─── RECORDS SUPPLIED ───

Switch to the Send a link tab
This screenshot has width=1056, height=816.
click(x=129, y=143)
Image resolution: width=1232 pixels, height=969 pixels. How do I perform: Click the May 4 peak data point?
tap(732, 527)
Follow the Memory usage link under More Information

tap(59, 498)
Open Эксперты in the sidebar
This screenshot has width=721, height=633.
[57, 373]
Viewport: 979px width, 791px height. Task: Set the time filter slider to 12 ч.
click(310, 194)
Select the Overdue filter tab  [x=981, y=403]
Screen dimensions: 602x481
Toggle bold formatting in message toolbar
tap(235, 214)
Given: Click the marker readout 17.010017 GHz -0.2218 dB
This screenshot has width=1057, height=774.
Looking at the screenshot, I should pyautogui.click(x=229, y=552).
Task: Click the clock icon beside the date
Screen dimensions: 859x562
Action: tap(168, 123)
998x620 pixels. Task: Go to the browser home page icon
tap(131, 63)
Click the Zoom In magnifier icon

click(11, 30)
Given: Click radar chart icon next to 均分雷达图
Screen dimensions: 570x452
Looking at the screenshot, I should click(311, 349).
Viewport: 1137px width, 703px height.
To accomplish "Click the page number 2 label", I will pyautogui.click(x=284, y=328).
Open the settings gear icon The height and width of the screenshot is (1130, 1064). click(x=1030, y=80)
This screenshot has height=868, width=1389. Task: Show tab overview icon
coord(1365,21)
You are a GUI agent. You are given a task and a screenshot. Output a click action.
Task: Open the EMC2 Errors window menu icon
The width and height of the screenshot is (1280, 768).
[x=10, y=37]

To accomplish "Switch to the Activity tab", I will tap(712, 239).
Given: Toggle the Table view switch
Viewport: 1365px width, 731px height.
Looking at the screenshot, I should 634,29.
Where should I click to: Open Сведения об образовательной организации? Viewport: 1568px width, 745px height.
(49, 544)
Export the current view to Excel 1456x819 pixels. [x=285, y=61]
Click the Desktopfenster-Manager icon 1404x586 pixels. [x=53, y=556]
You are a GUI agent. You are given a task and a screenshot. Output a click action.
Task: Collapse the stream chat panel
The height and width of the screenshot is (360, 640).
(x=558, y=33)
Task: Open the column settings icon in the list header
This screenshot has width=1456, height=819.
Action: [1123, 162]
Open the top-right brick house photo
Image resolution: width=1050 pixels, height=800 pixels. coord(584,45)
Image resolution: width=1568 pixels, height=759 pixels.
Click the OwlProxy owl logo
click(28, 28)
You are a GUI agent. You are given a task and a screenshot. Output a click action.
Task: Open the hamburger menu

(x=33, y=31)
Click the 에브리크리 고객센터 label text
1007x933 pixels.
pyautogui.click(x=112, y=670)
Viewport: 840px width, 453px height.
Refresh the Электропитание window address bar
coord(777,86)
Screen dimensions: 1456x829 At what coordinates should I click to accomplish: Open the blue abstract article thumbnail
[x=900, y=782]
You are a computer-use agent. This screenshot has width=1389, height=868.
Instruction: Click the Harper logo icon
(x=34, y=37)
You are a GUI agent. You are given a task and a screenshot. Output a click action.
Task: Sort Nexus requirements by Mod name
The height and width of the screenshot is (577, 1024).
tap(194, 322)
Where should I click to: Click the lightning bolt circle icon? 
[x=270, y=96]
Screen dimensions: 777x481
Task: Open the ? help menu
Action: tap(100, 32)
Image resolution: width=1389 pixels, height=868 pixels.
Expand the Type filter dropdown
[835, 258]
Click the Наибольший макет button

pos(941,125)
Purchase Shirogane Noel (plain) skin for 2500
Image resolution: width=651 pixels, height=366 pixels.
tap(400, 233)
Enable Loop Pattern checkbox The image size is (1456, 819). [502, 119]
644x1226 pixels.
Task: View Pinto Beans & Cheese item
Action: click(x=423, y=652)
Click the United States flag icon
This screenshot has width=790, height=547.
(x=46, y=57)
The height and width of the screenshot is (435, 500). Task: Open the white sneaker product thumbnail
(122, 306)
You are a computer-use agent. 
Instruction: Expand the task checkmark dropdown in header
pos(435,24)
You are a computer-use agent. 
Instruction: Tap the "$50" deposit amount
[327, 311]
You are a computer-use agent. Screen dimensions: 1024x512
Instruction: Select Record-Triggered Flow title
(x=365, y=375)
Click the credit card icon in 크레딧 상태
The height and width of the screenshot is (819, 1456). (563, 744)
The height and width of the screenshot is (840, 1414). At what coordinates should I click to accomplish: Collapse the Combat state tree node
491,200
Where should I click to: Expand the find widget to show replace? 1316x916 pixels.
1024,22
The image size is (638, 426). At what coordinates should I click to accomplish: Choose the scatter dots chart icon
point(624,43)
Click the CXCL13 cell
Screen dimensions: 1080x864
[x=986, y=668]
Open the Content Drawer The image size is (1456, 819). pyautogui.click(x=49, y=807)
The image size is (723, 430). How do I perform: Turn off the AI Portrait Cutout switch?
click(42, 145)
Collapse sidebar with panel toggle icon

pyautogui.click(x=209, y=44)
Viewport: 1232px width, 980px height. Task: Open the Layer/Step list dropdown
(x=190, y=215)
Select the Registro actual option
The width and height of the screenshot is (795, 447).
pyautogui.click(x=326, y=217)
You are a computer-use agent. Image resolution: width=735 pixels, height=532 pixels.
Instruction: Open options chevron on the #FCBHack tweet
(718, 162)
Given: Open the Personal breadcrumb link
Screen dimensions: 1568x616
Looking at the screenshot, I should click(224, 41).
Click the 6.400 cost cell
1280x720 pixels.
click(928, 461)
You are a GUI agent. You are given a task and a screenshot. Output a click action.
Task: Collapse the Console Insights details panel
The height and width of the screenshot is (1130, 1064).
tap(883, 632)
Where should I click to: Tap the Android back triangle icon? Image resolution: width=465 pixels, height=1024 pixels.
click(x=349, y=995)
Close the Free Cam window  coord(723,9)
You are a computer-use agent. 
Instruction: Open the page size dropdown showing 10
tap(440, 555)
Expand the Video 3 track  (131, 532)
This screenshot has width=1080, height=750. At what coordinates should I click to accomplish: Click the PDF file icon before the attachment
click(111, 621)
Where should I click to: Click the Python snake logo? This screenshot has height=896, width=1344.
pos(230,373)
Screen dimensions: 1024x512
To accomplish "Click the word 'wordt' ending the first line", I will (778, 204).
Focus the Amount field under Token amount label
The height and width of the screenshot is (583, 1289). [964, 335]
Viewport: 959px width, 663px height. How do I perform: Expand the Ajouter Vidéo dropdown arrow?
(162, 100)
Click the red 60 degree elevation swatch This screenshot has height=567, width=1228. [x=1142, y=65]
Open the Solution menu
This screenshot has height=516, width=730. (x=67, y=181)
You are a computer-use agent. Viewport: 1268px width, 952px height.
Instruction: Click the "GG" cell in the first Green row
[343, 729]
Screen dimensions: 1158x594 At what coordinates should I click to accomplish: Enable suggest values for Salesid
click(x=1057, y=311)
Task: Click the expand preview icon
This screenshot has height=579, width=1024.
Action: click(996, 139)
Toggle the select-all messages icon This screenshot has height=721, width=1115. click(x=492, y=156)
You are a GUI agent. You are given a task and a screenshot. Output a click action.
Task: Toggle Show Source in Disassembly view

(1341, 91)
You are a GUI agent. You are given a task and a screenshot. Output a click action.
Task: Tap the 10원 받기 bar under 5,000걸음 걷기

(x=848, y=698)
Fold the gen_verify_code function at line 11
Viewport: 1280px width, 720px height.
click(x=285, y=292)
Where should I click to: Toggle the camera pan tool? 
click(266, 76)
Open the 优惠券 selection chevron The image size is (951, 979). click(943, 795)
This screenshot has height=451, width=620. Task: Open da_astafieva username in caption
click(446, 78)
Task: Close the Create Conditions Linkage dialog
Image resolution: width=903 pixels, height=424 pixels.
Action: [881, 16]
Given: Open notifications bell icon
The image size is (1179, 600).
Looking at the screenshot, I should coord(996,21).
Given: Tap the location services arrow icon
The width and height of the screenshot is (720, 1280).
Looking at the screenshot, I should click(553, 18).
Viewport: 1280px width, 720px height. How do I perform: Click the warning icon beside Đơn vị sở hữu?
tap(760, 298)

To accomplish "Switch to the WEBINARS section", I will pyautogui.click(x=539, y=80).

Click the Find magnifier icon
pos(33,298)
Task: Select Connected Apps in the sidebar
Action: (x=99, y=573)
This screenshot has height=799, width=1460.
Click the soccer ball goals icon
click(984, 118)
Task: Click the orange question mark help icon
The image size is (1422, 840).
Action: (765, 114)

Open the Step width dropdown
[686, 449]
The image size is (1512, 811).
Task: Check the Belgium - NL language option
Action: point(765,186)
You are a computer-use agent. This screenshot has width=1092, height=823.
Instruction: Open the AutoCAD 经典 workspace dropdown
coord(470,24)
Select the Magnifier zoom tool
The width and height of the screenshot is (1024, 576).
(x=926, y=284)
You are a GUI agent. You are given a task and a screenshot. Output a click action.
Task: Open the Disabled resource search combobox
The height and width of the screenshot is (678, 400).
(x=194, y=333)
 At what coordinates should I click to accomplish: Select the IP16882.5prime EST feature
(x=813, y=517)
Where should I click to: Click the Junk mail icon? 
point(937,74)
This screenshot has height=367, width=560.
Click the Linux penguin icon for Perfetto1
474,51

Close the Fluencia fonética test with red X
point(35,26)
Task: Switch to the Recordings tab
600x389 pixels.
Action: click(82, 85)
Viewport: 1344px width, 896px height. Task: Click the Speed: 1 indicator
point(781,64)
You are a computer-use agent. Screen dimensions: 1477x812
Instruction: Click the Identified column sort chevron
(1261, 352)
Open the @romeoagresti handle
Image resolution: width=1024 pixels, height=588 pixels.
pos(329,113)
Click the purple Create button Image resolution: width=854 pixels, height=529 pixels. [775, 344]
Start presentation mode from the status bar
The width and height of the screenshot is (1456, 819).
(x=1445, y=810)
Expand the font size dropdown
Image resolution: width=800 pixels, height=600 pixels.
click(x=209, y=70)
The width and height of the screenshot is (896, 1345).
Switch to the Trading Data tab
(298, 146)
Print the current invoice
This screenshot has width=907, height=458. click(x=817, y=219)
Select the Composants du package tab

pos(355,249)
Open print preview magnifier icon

───

**SHORT PROBLEM:** Rewrite the lines starting at the one containing "Click the Desktopfenster-Manager" and ending after the one containing "tap(194, 322)", changing "hamburger menu" to "main menu" and leaving everything else unchanged.

**RESULT OF THIS TASK:**
Click the Desktopfenster-Manager icon 1404x586 pixels. [x=53, y=556]
You are a GUI agent. You are given a task and a screenshot. Output a click action.
Task: Collapse the stream chat panel
The height and width of the screenshot is (360, 640).
(x=558, y=33)
Task: Open the column settings icon in the list header
This screenshot has width=1456, height=819.
Action: [1123, 162]
Open the top-right brick house photo
Image resolution: width=1050 pixels, height=800 pixels. coord(584,45)
Image resolution: width=1568 pixels, height=759 pixels.
Click the OwlProxy owl logo
click(28, 28)
You are a GUI agent. You are given a task and a screenshot. Output a click action.
Task: Open the main menu

(x=33, y=31)
Click the 에브리크리 고객센터 label text
1007x933 pixels.
pyautogui.click(x=112, y=670)
Viewport: 840px width, 453px height.
Refresh the Электропитание window address bar
coord(777,86)
Screen dimensions: 1456x829 At what coordinates should I click to accomplish: Open the blue abstract article thumbnail
[x=900, y=782]
You are a computer-use agent. This screenshot has width=1389, height=868.
Instruction: Click the Harper logo icon
(x=34, y=37)
You are a GUI agent. You are given a task and a screenshot. Output a click action.
Task: Sort Nexus requirements by Mod name
The height and width of the screenshot is (577, 1024).
tap(194, 322)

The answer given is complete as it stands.